Mortgage lenders continued to manage the housing market by restricting lending to a dwindling quota of borrowers, according to the latest lending figures.
Banks and building societies advanced £6.3 billion to buy 44,000 homes in November – the latest period with available statistics.
The figures include buy to let mortgage borrowing for the period.
The figure continued the trend in declining lending – down from 46,000 mortgages worth £6.7 billion in October and from 50,000 mortgages worth £7.4 billion in September.
In comparison to November 2009, lending was down 13% from £7.25 billion and the number of loans fell 15% from 52,000.
Bad weather and a seasonal drop in the market probably means the figures will hit another low for December – and the Council of Mortgage Lenders (CML) has already indicated lending is unlikely to increase in 2011.
Mortgage availability unlikely to ease
Banks are tightening up lending, as they have to repay the billions pumped in to their coffers by the taxpayer during the credit crisis by June 2012. Lenders are also having difficulties in raising funds on wholesale markets due to continuing financial problems in the Eurozone.
CML director general Michael Coogan said: “Funding and capital constraints on lenders will continue to exert a dampening effect on lending, and criteria are unlikely to loosen substantially.”

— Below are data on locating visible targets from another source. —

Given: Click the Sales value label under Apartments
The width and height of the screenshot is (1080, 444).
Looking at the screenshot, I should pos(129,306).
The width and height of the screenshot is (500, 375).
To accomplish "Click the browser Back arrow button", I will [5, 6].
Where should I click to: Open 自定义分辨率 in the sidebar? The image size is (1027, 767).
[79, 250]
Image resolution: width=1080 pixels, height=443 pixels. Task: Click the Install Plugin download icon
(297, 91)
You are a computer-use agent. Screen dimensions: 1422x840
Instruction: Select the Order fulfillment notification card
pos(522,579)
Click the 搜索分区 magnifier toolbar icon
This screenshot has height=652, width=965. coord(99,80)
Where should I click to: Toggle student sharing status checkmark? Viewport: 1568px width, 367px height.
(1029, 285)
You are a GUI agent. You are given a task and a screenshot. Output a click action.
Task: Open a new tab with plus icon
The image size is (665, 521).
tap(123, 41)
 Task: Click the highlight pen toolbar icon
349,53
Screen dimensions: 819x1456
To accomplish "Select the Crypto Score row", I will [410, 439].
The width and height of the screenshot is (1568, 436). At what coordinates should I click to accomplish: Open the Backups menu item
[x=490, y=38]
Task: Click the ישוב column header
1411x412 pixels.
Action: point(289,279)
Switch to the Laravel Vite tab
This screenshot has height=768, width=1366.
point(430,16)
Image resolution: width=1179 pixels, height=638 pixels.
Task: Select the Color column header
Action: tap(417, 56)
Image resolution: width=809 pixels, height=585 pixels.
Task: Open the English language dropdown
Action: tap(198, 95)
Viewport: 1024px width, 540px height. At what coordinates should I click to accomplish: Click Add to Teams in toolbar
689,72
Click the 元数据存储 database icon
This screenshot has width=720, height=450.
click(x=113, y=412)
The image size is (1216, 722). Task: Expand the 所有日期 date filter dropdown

The CML reports a similar trend for remortgages, with 26,000 loans worth £3.1 billion in November.
This was the same figure as October but slightly down on September, when lenders granted 29,000 remortgages valued at £3.6 billion.
Average loan-to-values – the ratio of mortgage borrowing to home values – now stands at 68% for movers and 80% for first-time buyers.
With the average home costing about £165,000, the figure means a first time buyer needs a deposit of £33,000 to complete a purchase, while a home mover needs equity of about £52,800.
Lenders are also demanding an income multiple of three times earnings to cover borrowing.